(Items from a data source)
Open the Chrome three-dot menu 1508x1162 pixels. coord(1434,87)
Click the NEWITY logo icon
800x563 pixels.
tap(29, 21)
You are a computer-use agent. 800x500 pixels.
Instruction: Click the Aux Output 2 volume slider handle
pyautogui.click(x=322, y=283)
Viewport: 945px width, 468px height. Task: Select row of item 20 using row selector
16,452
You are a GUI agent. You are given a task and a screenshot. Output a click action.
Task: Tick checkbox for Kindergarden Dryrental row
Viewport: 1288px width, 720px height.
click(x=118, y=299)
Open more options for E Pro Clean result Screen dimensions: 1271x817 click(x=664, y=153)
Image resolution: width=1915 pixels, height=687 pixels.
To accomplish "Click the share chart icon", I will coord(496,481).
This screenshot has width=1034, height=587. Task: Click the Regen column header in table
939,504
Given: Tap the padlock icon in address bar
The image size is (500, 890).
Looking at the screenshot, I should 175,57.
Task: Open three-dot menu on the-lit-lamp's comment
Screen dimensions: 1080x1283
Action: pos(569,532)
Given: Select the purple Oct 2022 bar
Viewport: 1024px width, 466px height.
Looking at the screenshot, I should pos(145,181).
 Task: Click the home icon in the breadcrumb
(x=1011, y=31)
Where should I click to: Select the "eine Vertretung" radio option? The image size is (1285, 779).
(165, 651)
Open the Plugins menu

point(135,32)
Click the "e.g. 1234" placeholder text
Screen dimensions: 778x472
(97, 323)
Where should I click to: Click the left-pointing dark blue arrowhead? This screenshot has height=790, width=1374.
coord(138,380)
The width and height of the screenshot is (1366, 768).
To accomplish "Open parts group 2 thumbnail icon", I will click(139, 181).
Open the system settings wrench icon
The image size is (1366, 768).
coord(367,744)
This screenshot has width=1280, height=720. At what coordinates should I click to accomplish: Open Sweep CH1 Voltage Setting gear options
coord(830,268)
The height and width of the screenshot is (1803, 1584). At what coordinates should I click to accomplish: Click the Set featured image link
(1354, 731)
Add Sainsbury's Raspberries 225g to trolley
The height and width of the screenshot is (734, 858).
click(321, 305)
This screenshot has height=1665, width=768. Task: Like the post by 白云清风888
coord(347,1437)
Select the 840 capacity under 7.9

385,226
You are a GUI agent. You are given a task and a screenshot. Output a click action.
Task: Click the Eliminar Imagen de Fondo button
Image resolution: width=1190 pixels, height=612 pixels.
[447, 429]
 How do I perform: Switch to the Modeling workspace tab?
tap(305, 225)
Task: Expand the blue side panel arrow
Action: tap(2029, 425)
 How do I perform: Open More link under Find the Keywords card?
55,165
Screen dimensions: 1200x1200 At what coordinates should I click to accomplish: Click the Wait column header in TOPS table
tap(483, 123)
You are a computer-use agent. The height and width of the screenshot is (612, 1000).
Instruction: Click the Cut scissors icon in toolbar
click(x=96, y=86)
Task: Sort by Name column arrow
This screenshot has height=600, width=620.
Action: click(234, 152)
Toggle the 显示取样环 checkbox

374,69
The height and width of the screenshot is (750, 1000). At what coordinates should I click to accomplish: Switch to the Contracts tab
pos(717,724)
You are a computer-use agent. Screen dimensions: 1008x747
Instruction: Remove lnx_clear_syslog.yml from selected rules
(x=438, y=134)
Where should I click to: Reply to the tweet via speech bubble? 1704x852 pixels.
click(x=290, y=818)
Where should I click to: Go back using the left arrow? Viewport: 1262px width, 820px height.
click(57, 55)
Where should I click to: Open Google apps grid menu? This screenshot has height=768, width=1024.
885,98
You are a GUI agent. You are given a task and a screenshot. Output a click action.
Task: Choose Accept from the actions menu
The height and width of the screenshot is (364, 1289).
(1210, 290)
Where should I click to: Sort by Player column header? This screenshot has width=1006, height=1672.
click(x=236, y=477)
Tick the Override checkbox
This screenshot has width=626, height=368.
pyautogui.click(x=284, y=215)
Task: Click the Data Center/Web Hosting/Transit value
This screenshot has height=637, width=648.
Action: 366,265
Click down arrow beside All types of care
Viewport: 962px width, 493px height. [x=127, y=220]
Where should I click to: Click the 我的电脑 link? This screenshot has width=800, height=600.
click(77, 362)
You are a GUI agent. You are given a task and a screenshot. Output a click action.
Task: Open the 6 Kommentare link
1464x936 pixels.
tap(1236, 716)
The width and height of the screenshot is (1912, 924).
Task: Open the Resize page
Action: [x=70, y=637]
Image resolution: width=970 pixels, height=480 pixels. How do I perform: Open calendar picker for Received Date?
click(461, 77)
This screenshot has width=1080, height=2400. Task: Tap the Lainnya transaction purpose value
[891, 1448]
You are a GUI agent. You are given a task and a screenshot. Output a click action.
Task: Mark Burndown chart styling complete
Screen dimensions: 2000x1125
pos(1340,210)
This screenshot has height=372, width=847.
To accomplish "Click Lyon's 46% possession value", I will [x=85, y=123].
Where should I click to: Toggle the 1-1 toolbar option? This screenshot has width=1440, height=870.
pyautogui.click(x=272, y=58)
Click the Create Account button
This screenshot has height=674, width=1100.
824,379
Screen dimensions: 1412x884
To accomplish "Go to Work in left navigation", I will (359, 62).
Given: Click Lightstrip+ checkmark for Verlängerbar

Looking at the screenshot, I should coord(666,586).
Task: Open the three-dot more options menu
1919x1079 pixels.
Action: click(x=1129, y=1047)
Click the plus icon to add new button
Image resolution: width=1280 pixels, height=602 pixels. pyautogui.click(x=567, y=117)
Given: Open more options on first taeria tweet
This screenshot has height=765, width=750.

Task directions:
Restate each record above exactly, leaving nothing out.

Response area:
Open the Chrome three-dot menu 1508x1162 pixels. coord(1434,87)
Click the NEWITY logo icon
800x563 pixels.
tap(29, 21)
You are a computer-use agent. 800x500 pixels.
Instruction: Click the Aux Output 2 volume slider handle
pyautogui.click(x=322, y=283)
Viewport: 945px width, 468px height. Task: Select row of item 20 using row selector
16,452
You are a GUI agent. You are given a task and a screenshot. Output a click action.
Task: Tick checkbox for Kindergarden Dryrental row
Viewport: 1288px width, 720px height.
click(x=118, y=299)
Open more options for E Pro Clean result Screen dimensions: 1271x817 click(x=664, y=153)
Image resolution: width=1915 pixels, height=687 pixels.
To accomplish "Click the share chart icon", I will coord(496,481).
This screenshot has width=1034, height=587. Task: Click the Regen column header in table
939,504
Given: Tap the padlock icon in address bar
The image size is (500, 890).
Looking at the screenshot, I should 175,57.
Task: Open three-dot menu on the-lit-lamp's comment
Screen dimensions: 1080x1283
Action: pos(569,532)
Given: Select the purple Oct 2022 bar
Viewport: 1024px width, 466px height.
Looking at the screenshot, I should pos(145,181).
 Task: Click the home icon in the breadcrumb
(x=1011, y=31)
Where should I click to: Select the "eine Vertretung" radio option? The image size is (1285, 779).
(165, 651)
Open the Plugins menu

point(135,32)
Click the "e.g. 1234" placeholder text
Screen dimensions: 778x472
(97, 323)
Where should I click to: Click the left-pointing dark blue arrowhead? This screenshot has height=790, width=1374.
coord(138,380)
The width and height of the screenshot is (1366, 768).
To accomplish "Open parts group 2 thumbnail icon", I will click(139, 181).
Open the system settings wrench icon
The image size is (1366, 768).
coord(367,744)
This screenshot has width=1280, height=720. At what coordinates should I click to accomplish: Open Sweep CH1 Voltage Setting gear options
coord(830,268)
The height and width of the screenshot is (1803, 1584). At what coordinates should I click to accomplish: Click the Set featured image link
(1354, 731)
Add Sainsbury's Raspberries 225g to trolley
The height and width of the screenshot is (734, 858).
click(321, 305)
This screenshot has height=1665, width=768. Task: Like the post by 白云清风888
coord(347,1437)
Select the 840 capacity under 7.9

385,226
You are a GUI agent. You are given a task and a screenshot. Output a click action.
Task: Click the Eliminar Imagen de Fondo button
Image resolution: width=1190 pixels, height=612 pixels.
[447, 429]
 How do I perform: Switch to the Modeling workspace tab?
tap(305, 225)
Task: Expand the blue side panel arrow
Action: tap(2029, 425)
 How do I perform: Open More link under Find the Keywords card?
55,165
Screen dimensions: 1200x1200 At what coordinates should I click to accomplish: Click the Wait column header in TOPS table
tap(483, 123)
You are a computer-use agent. The height and width of the screenshot is (612, 1000).
Instruction: Click the Cut scissors icon in toolbar
click(x=96, y=86)
Task: Sort by Name column arrow
This screenshot has height=600, width=620.
Action: click(234, 152)
Toggle the 显示取样环 checkbox

374,69
The height and width of the screenshot is (750, 1000). At what coordinates should I click to accomplish: Switch to the Contracts tab
pos(717,724)
You are a computer-use agent. Screen dimensions: 1008x747
Instruction: Remove lnx_clear_syslog.yml from selected rules
(x=438, y=134)
Where should I click to: Reply to the tweet via speech bubble? 1704x852 pixels.
click(x=290, y=818)
Where should I click to: Go back using the left arrow? Viewport: 1262px width, 820px height.
click(57, 55)
Where should I click to: Open Google apps grid menu? This screenshot has height=768, width=1024.
885,98
You are a GUI agent. You are given a task and a screenshot. Output a click action.
Task: Choose Accept from the actions menu
The height and width of the screenshot is (364, 1289).
(1210, 290)
Where should I click to: Sort by Player column header? This screenshot has width=1006, height=1672.
click(x=236, y=477)
Tick the Override checkbox
This screenshot has width=626, height=368.
pyautogui.click(x=284, y=215)
Task: Click the Data Center/Web Hosting/Transit value
This screenshot has height=637, width=648.
Action: 366,265
Click down arrow beside All types of care
Viewport: 962px width, 493px height. [x=127, y=220]
Where should I click to: Click the 我的电脑 link? This screenshot has width=800, height=600.
click(77, 362)
You are a GUI agent. You are given a task and a screenshot. Output a click action.
Task: Open the 6 Kommentare link
1464x936 pixels.
tap(1236, 716)
The width and height of the screenshot is (1912, 924).
Task: Open the Resize page
Action: [x=70, y=637]
Image resolution: width=970 pixels, height=480 pixels. How do I perform: Open calendar picker for Received Date?
click(461, 77)
This screenshot has width=1080, height=2400. Task: Tap the Lainnya transaction purpose value
[891, 1448]
You are a GUI agent. You are given a task and a screenshot. Output a click action.
Task: Mark Burndown chart styling complete
Screen dimensions: 2000x1125
pos(1340,210)
This screenshot has height=372, width=847.
To accomplish "Click Lyon's 46% possession value", I will [x=85, y=123].
Where should I click to: Toggle the 1-1 toolbar option? This screenshot has width=1440, height=870.
pyautogui.click(x=272, y=58)
Click the Create Account button
This screenshot has height=674, width=1100.
824,379
Screen dimensions: 1412x884
To accomplish "Go to Work in left navigation", I will (359, 62).
Given: Click Lightstrip+ checkmark for Verlängerbar

Looking at the screenshot, I should coord(666,586).
Task: Open the three-dot more options menu
1919x1079 pixels.
Action: click(x=1129, y=1047)
Click the plus icon to add new button
Image resolution: width=1280 pixels, height=602 pixels. pyautogui.click(x=567, y=117)
Given: Open more options on first taeria tweet
This screenshot has height=765, width=750.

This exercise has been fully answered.